When deprivation is a reality, the right of people to survive must be effectively protected.

Europe must find the way to prevent these tragedies from happening again.

It must review its asylum policy and distribute the duty to grant asylum to those in need more fairly among member states.

It is a fundamental issue of solidarity with the migrants themselves but also with those countries which are experiencing increasing migratory flows.

But Europe must also review its migration policies.

Tougher border controls may have made Fortress Europe’s walls less porous. But persecution, deprivation, poverty and human rights violations on the other side of the Mediterranean have not stopped people from fleeing.

While nobody can deny the right of any state to control its borders, the reality is that Europe’s border policy strongly discourages assistance to, and the rescue of, boat people drifting across the Mediterranean. It also encourages a flourishing business for human traffickers and smugglers exploiting people’s misery.

Clearly more than condolences are expected from Europe.

As the quest for better and safer livelihoods and decent jobs is not likely to decrease, a paradigm shift is urgently needed.

With its rapidly ageing population, Europe must find new ways of balancing border control and labour migration policy.

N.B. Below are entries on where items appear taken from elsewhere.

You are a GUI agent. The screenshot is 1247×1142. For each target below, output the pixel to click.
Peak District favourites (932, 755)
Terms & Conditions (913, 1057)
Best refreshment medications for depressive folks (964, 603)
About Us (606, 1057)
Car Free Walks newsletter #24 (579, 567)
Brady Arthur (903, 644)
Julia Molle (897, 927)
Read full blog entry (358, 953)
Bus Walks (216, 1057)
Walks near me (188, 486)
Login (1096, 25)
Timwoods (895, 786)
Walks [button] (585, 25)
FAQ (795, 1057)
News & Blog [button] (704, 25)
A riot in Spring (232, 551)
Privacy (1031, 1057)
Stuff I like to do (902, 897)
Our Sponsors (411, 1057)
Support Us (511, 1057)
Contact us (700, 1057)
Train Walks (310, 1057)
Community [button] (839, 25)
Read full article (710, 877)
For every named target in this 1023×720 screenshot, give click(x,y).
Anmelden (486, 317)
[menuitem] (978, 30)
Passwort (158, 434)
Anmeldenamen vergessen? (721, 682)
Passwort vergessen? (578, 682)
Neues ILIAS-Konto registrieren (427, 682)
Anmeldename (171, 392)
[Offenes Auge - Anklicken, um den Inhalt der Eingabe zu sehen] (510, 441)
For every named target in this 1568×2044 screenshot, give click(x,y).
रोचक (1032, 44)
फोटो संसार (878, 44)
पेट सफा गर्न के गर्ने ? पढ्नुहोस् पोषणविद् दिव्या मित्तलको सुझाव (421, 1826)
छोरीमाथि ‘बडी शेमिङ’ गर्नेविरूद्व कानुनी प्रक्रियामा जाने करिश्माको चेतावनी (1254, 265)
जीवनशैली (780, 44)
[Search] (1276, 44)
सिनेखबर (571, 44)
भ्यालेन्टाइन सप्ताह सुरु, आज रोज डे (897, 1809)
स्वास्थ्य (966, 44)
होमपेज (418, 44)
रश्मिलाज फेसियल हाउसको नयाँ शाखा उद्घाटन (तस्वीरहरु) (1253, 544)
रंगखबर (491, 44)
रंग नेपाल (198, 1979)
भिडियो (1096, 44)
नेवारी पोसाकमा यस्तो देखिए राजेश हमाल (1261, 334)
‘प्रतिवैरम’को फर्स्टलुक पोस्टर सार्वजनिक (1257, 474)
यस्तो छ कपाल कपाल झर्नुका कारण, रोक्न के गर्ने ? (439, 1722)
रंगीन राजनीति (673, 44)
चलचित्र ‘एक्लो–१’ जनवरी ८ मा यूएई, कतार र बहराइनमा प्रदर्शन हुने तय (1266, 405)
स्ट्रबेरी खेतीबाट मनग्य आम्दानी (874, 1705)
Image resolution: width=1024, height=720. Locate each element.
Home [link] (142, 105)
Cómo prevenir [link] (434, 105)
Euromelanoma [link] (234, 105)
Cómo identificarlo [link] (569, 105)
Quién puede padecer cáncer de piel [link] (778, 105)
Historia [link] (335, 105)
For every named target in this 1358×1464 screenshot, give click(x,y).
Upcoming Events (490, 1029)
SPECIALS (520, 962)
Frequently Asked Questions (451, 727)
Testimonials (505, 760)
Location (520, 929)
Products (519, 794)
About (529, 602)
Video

Creating regular migration channels in collaboration with the real actors of the world of work – i.e. labour ministries, employers’ and workers’ organisations – must be considered.

The incident occurred while the UN General Assembly was holding its high-level dialogue on international migration and development.

The UN Secretary General’s message was that we need to make migration work for the benefit of migrants and nations alike.

This starts by making sure that the human rights of migrants are respected – in Europe too.